Reading and resources

In the first part of the capstone, we will be getting familiar with human genotype and phenotype data. While human genotyping data tends to be heavily protected due to privacy concerns and reidentification of individuals, the 1000Genomes consortium is a publicly available resource that we can work with:

  • [1000Genomes / Geuvadis Manuscript] note: do not go to http://www.geuvadis.org/ (https://www.ncbi.nlm.nih.gov/pmc/articles/PMC3918453/)
  • 1000Genomes Genetic Data

Section Participation

Participation in the weekly discussion section is mandatory. Each week, you are responsible for doing the reading/task assigned in the schedule. Come to section prepared to ask questions about and discuss the results of these tasks.

Each week, turn in answers to the weekly questions to Gradescope. These questions are meant to focus your work for the week and help prepare you for discussion. If you have questions about your work, please ask them in section or office hours.
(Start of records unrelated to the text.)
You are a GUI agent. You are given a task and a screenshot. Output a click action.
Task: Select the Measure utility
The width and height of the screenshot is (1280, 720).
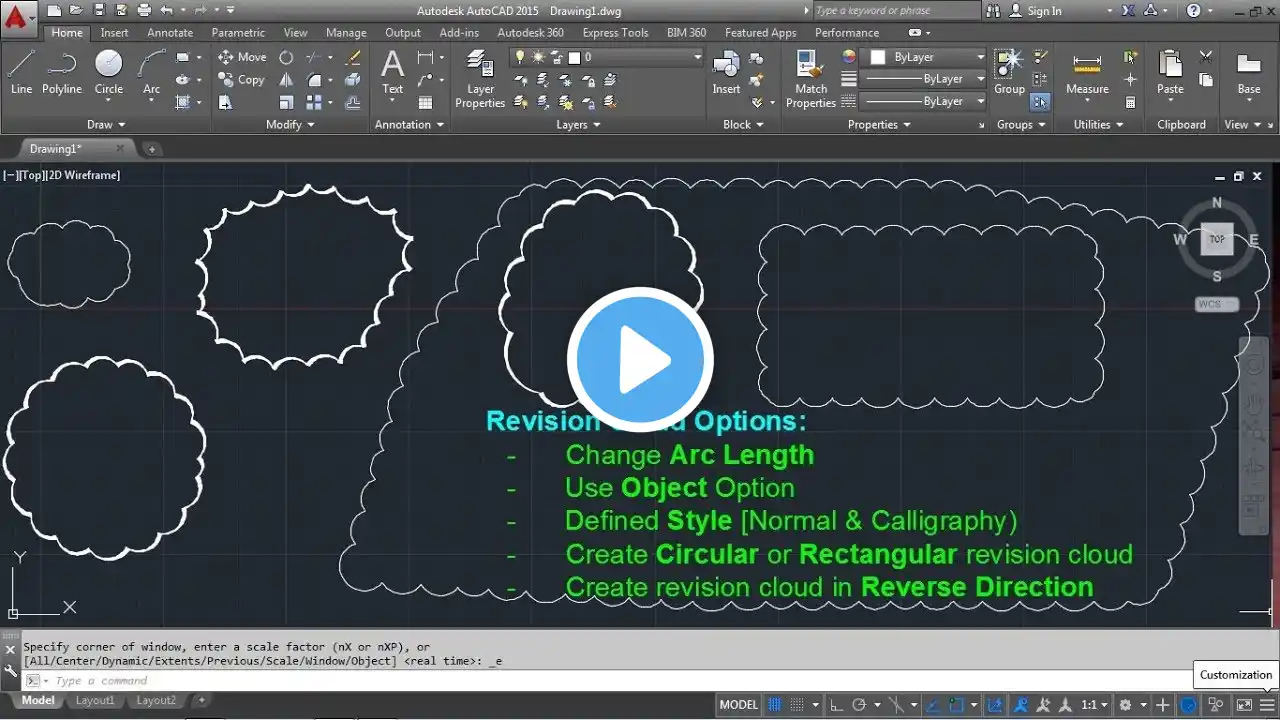(1087, 72)
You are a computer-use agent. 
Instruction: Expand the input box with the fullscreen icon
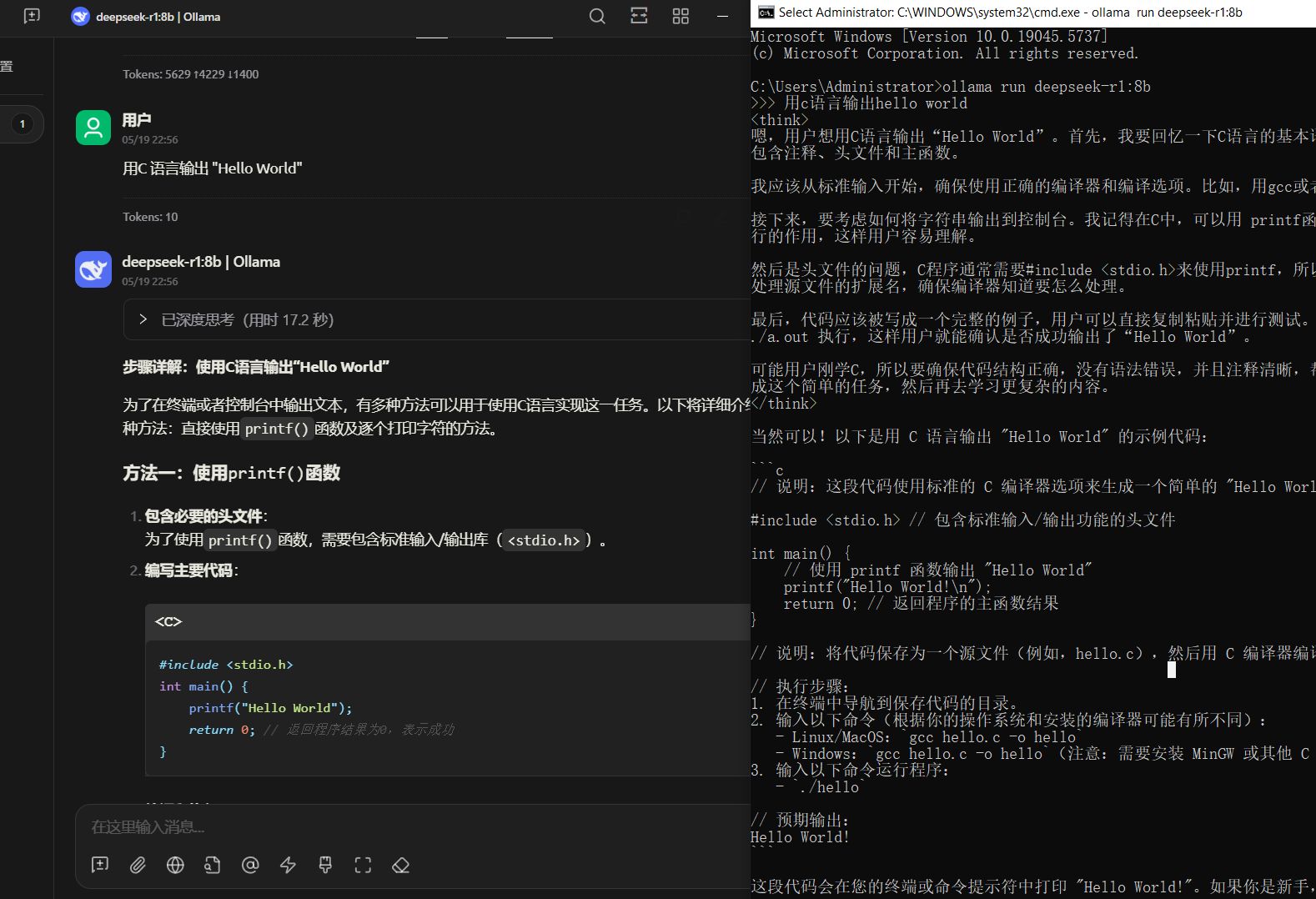point(363,865)

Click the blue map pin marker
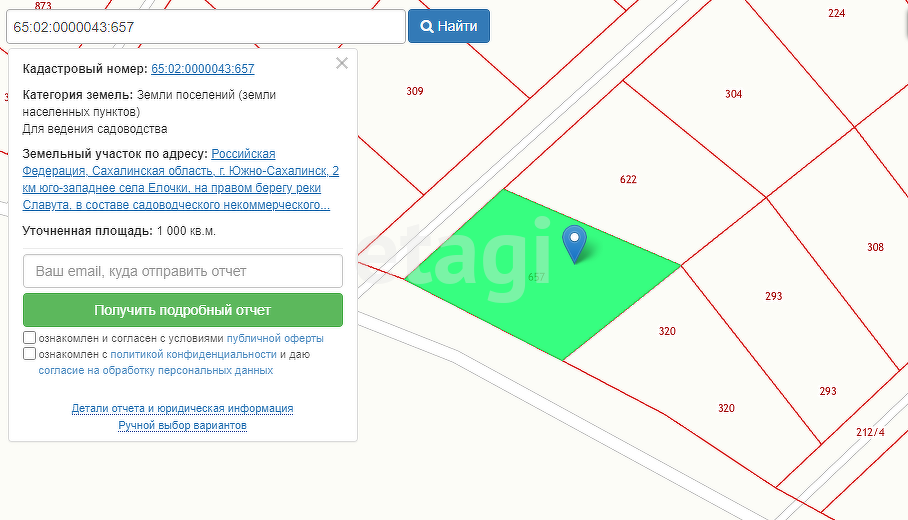click(574, 242)
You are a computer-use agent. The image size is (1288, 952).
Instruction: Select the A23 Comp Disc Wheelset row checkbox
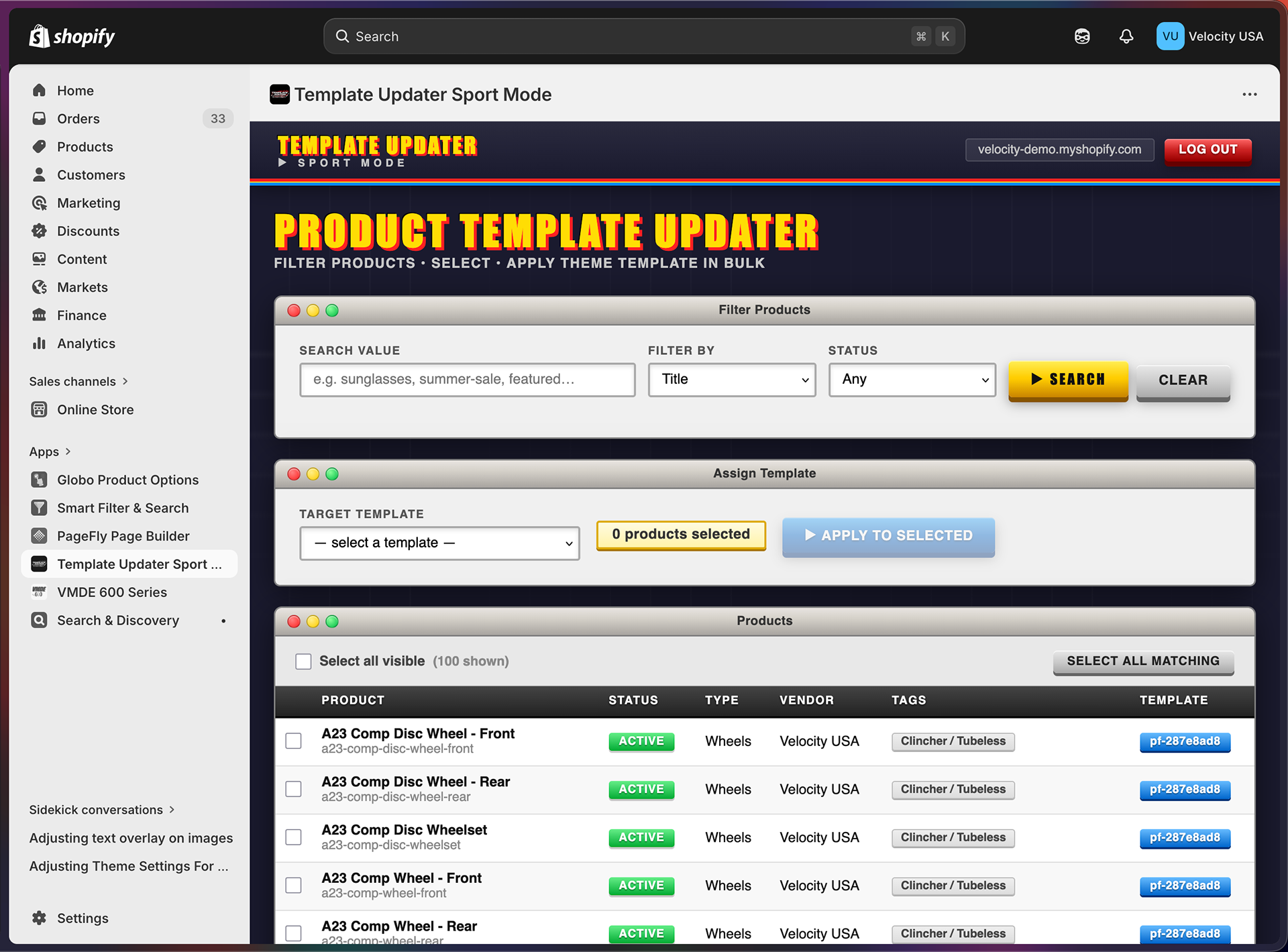click(x=294, y=837)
You are responsible for the entire weekly reading/task, even if portions are not covered in the weekly questions. The weekly tasks are the building blocks for the project proposals/assignments due at the end of the quarter.


Schedule

Week Topic
1 Introduction to statistical genetics: genetic risk scores
2 Methods and analysis of genotyping + introduction to population genetics
3 eQTL discovery: associating genotype and gene expression
4 Scaling up a cis eQTL analysis and generating PRS from eQTL summary data
5 Generating PRS from GWAS disease summary statistics
6 Visualization of cis eQTL associations
7 Integrating Genomics with Genetic Associations
8 Preparation of Manuscripts and Project Proposals
9 Domain Topics for Q2 Projects
10 Present Proposals

Office Hours

Alternating between Friday 11AM-12PM and Thursday 2-3PM, Franklin Antonio Hall, 2nd floor south-west collaboratory 2101.